Below I will run some initial processing of the three input datasets. Details on what these datasets contain can be found in the 'Customer Behaviour notebook' which was ran as a prerequisite to this notebook. 

The initial processing has been ran to split out an categorical columns so that they have dummies of 1's and 0's depending on if they are true or not. It has cleaned & reformatted some of the data in date columns, replaced NaN values as 0 and updated column names so they are consistent across each of the dataframes.
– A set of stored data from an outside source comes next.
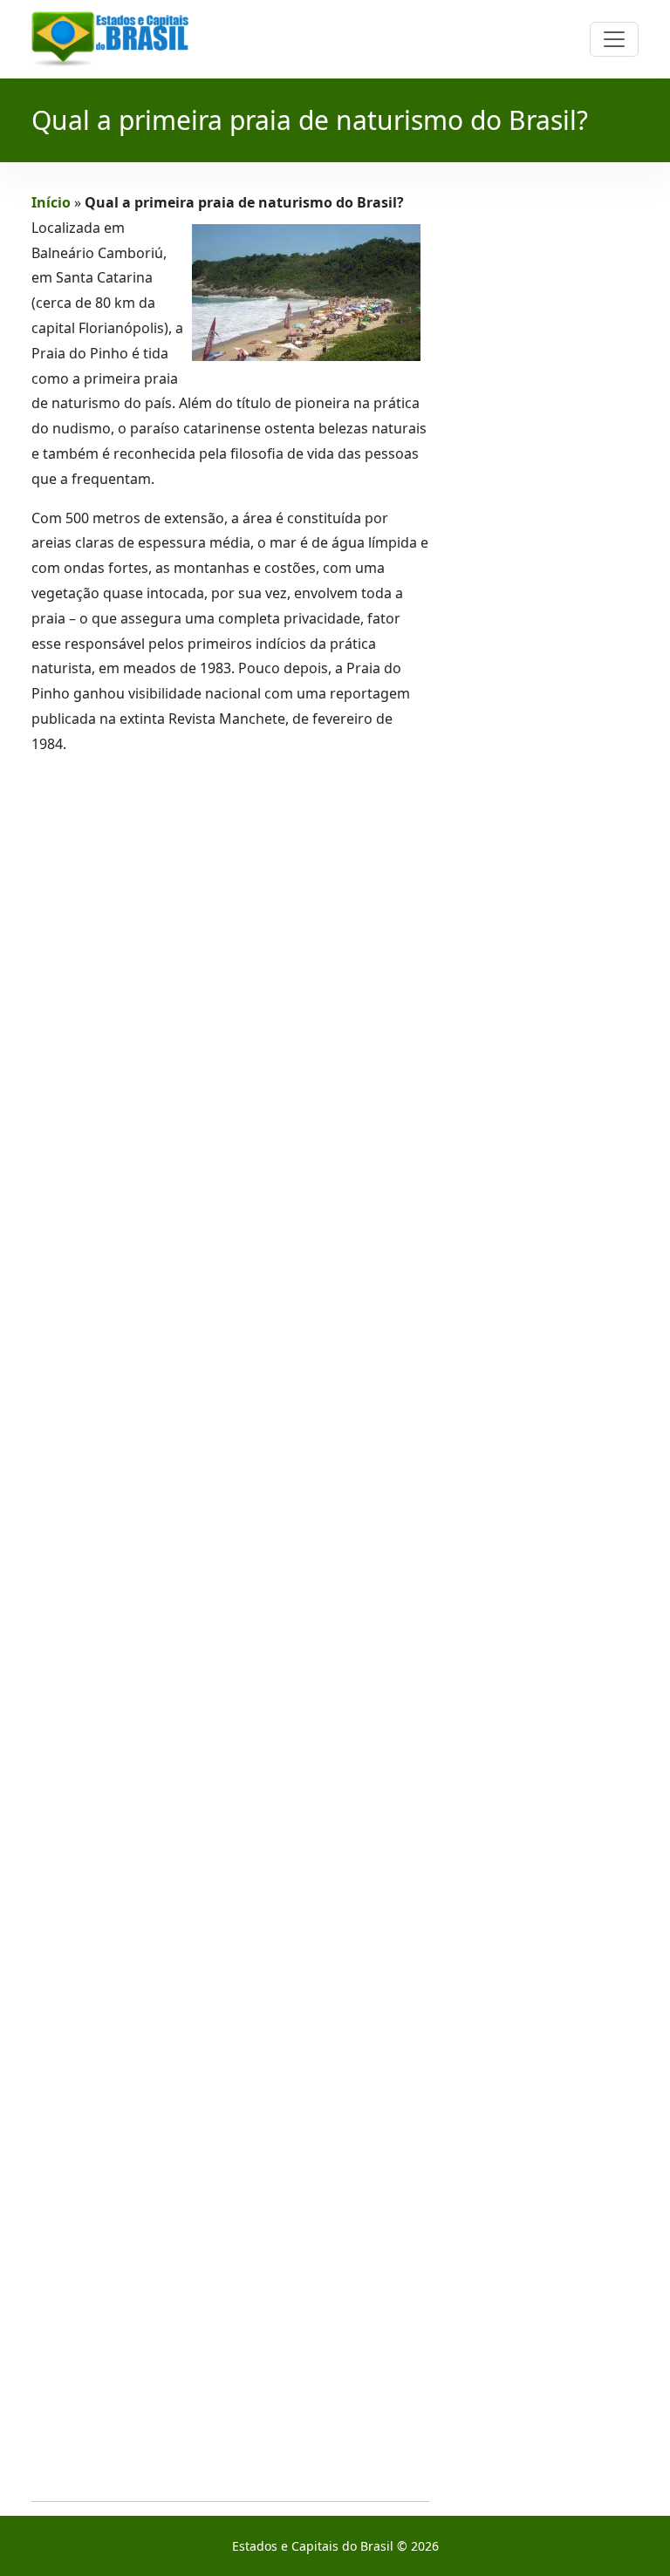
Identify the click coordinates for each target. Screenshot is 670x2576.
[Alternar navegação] (614, 39)
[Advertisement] (230, 1629)
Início (51, 202)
The functions can be found above or in the .py file containing all functions that will be used in  future notebooks.

In [29]:
# run the initial cleaning on each dataset
clean_port_df = clean_portfolio_data(portfolio_df)
clean_port_df

Unnamed: 0,bogo,discount,informational,email,mobile,social,web,difficulty,duration,id,reward
0.0,1,0,0,1.0,1.0,1.0,0.0,10,7,ae264e3637204a6fb9bb56bc8210ddfd,10
1.0,1,0,0,1.0,1.0,1.0,1.0,10,5,4d5c57ea9a6940dd891ad53e9dbe8da0,10
2.0,0,0,1,1.0,1.0,0.0,1.0,0,4,3f207df678b143eea3cee63160fa8bed,0
3.0,1,0,0,1.0,1.0,0.0,1.0,5,7,9b98b8c7a33c4b65b9aebfe6a799e6d9,5
4.0,0,1,0,1.0,0.0,0.0,1.0,20,10,0b1e1539f2cc45b7b9fa7c272da2e1d7,5
5.0,0,1,0,1.0,1.0,1.0,1.0,7,7,2298d6c36e964ae4a3e7e9706d1fb8c2,3
6.0,0,1,0,1.0,1.0,1.0,1.0,10,10,fafdcd668e3743c1bb461111dcafc2a4,2
7.0,0,0,1,1.0,1.0,1.0,0.0,0,3,5a8bc65990b245e5a138643cd4eb9837,0
8.0,1,0,0,1.0,1.0,1.0,1.0,5,5,f19421c1d4aa40978ebb69ca19b0e20d,5
9.0,0,1,0,1.0,1.0,0.0,1.0,10,7,2906b810c7d4411798c6938adc9daaa5,2


In [26]:
clean_prof_df = clean_profile_data(profile_df)
clean_prof_df.head()

Unnamed: 0,female,male,other,unknown gender,age,member joined,person,income
0,0,0,0,1,0,2017-02-12,68be06ca386d4c31939f3a4f0e3dd783,0.0
1,1,0,0,0,55,2017-07-15,0610b486422d4921ae7d2bf64640c50b,112000.0
2,0,0,0,1,0,2018-07-12,38fe809add3b4fcf9315a9694bb96ff5,0.0
3,1,0,0,0,75,2017-05-09,78afa995795e4d85b5d9ceeca43f5fef,100000.0
4,0,0,0,1,0,2017-08-04,a03223e636434f42ac4c3df47e8bac43,0.0


In [27]:
clean_trans_df = clean_transcript_data(transcript_df)
clean_trans_df.head()

Unnamed: 0,offer completed,offer received,offer viewed,transaction,amount,offer_id,person,time,id
0,0,1,0,0,0,1,78afa995795e4d85b5d9ceeca43f5fef,0,9b98b8c7a33c4b65b9aebfe6a799e6d9
1,0,1,0,0,0,1,a03223e636434f42ac4c3df47e8bac43,0,0b1e1539f2cc45b7b9fa7c272da2e1d7
2,0,1,0,0,0,1,e2127556f4f64592b11af22de27a7932,0,2906b810c7d4411798c6938adc9daaa5
3,0,1,0,0,0,1,8ec6ce2a7e7949b1bf142def7d0e0586,0,fafdcd668e3743c1bb461111dcafc2a4
4,0,1,0,0,0,1,68617ca6246f4fbc85e91a2a49552598,0,4d5c57ea9a6940dd891ad53e9dbe8da0


Now that some intital cleaning has been performed we can look further into what inputs we will need for future analysis.

### Offer Influence

The first thing we probably need to decide is how we will determine when an offer has influenced a purchase. This will be useful when looking what users normally spend for the demographic split and how often they spend money. We have three different types of offers that need to be handled slightly differently:

 - BOGO (Buy One Get One Free): We can consider a user has been influenced by this offer when they have viewed the   offer and they have completed the offer at any point throughout the offer period.
 
 - Discount: Again we can consider a user has been influenced if they have viewed the offer and completed it in the offer period. We can also consider that they have been influenced on any purchases between viewing and completing the offer as it may be an accumulation offer (e.g. spend more than 10 dollars between a certain period).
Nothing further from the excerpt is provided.